The Letters Page, Vol 5, #10

This month we are coming to you at yet another time of change. Spring has arrived, and while things are still shaky, much of the world is beginning the journey to what will become our ‘new normal’. This letter from Nay Saysourhino seems fitting as it brilliantly describes the ups and downs of life, of change, and how lockdown has affected so many of us.

Nay Saysourinho is the 2020 Rona Jaffe Fellow at MacDowell and a Berkeley Fellow at Yale. In addition to having received the Adina Talve-Goodman Fellowship from One Story in its inaugural year, she was also awarded fellowships and scholarships from Kundiman, The Writers Grotto, The Mendocino Coast Writers Conference and Tin House. Her work has been published in The Funambulist Magazine, The Asian American Writers Workshop, Kenyon Review, Ploughshares Blog, Khôra and elsewhere.

The daughter of Lao refugees, she grew up in Québec, spent several years in Saskatchewan, and now lives in New England.

(The photo below is courtesy of Nay Saysourhino:

the view from her front door)


Letter to Ellen
By Nay Saysourhino

Hi Ellen,  

Thank you for giving me two more extensions on the essay. I am sorry I have not been in touch since, but I am trying hard to finish the work, and it is my hope that I will be able to send the completed edits by tomorrow morning. It is, I must stress, a hope. 

Time was slippery even before, because of my mental illness. My psychiatrist keeps telling me that routine is crucial to my emotional well-being, but that’s like asking me to open the floodgates of a dam to retrieve a single cup of water. Time, in my life, can only spill furiously. If I am up until 3 am, then I am up until 6 am. If I nap for 20 minutes, I nap for 2 hours.  

Have I ever told you that my real name in Lao is the name of a river? Sometimes when I can’t explain my failings, I blame my parents for burdening me with a river. I don’t get up in the morning so much as I monsoon out of bed. It is a visceral thing, an irrational thing, like knowing that the air in August has shifted, or that the light has changed in February; I just know.  

But how is it possible that I know these physical sensations so precisely, yet remain incapable of grasping the concept of time? 

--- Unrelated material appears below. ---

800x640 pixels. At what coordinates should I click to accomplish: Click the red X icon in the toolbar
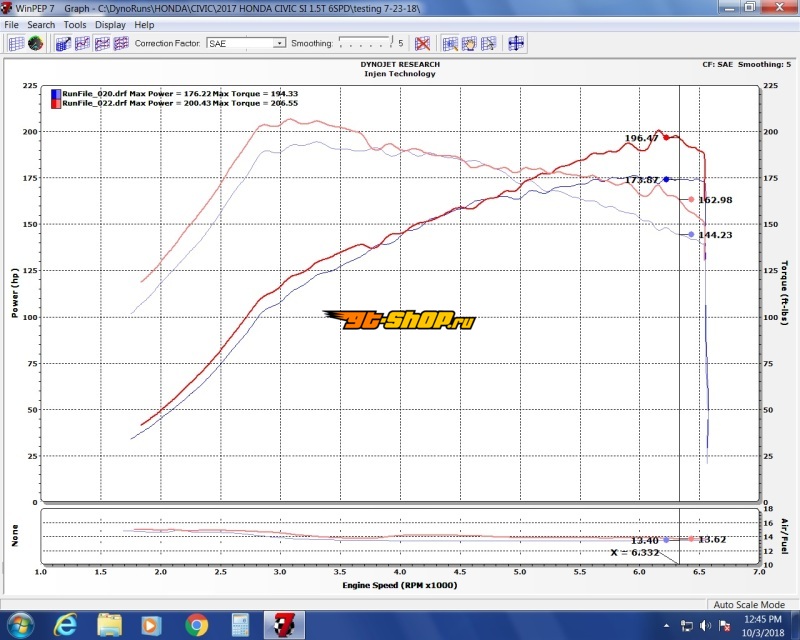tap(423, 43)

I apologize for the digression. But perhaps this once, I should blame it on the quarantine, which has obliterated everyone’s calendar (though my parents have informed me that we are in the year 2564). You’d think I would fare better, wouldn’t you, having been thrown in a fluid dimension with the rest of the world; maybe even share a sense of grief with everyone else.  

But it has only been more confusing. Time is now crowded with other people who are also looking for directions. Time is invisible honey, lulling me, trapping me, slowing me down. ‘Quiet,’ I want to tell the world, ‘quiet.’ I need to think. I need to figure this out.  

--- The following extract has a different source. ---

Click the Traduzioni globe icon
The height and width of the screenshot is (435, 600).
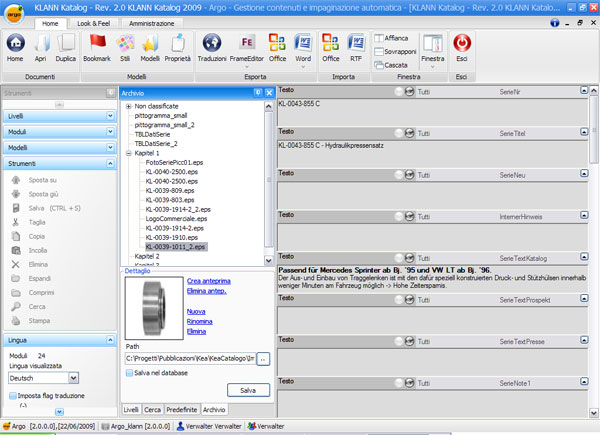point(212,44)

Like this essay that I owe you, Ellen. As I have written in my draft, the poetry book I am critiquing is a polyphonic gem, using the spectacle of Guy Debord and the space of Gaston Bachelard to explore personal vs. public performances. But it has also been overwhelming. I hear the voices of all these French thinkers (Foucault, Barthes, Derrida) trying to deconstruct, structuralize, analyze my every thought. I think I have mentioned this before, but I was educated in French, and sometimes it feels as if a colonial corset has bent my mind along a certain curvature. 

This book is full of surprises; layered, rich in meaning, bursting with animals. But it also has made me not want to come up for air. I wish I could think quietly.   

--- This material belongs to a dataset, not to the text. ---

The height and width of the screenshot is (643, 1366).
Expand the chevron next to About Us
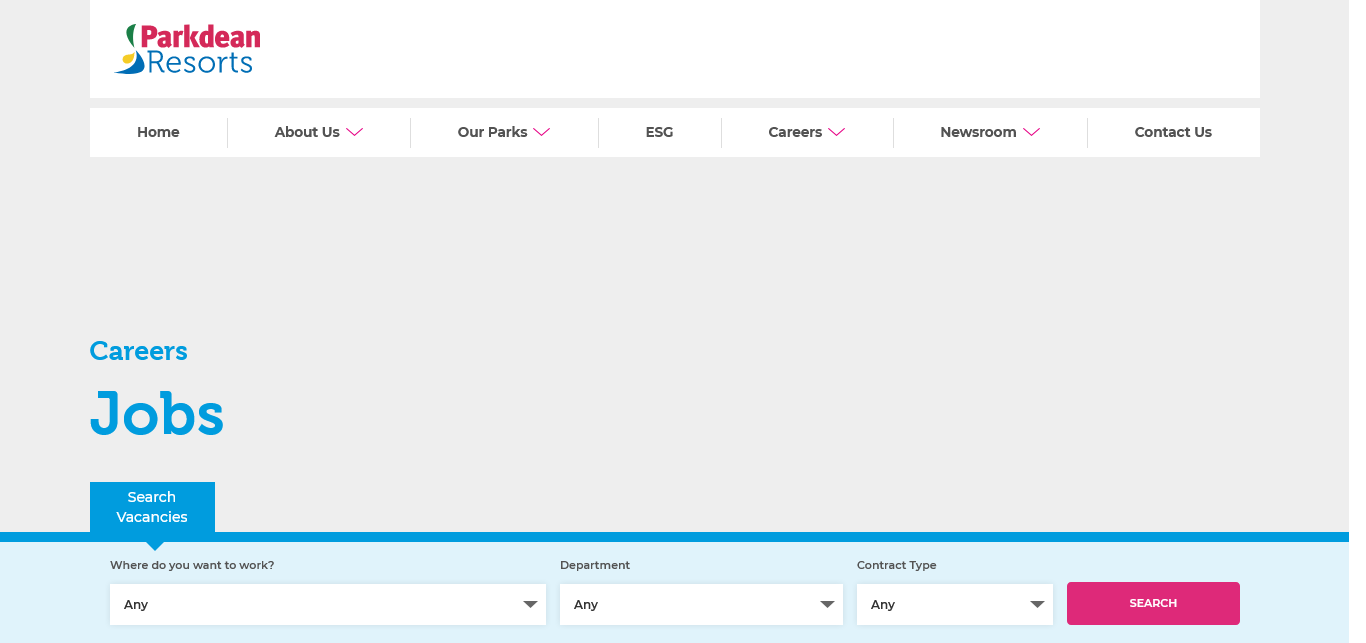pos(354,132)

I wish I could think quietly.  

All this to say, I will have the critical essay ready shortly. I am having a moment of lucidity today, and I am hoping to use it to read books instead of the news. It has been impossible to look away from all the articles covering hate crimes against Asians. It has been impossible for me to not cry in rage every time someone mentions bats, as if the French had not built a spectacle (!) and a space (!) for eating ortolan (one day I will write a short story about ortolan). See how I turned that corset around? Watch as I return my whale bones to the ocean, where they were stolen from. Watch me learn how to breathe on my own.  

I am digressing again. The essay, yes, the essay. It is about a zoo.   

That reminds me, Lapham’s Quarterly posted a fable by Lafontaine this morning, the one called “Animals Sick with the Plague”. How all the top predators, having flattered their leonine king and diminished their own crimes, turned on the poor donkey who stole a mouthful of grass out of hunger. The grass is always greener in the mouth of others.   

I should worry about my own mouth, and my own fingers for now. I have metaphorically eaten my fingers down to the middle phalanx. I am metaphorically writing this email with my knuckles. Nothing feels sharp, everything is an approximation. Is it my depression or is it the quarantine, is it the hate out there, is it just my loneliness? A blur. I write a blur with my knuckles, smashing together the keys of my laptop. 

I am so sorry. Again. This email went longer than I intended. I apologize for all this rambling and will send the essay soon. Tomorrow morning is my wildest hope. How many essays do I owe you for the rest of my contract? I have been thinking of Djuna Barnes.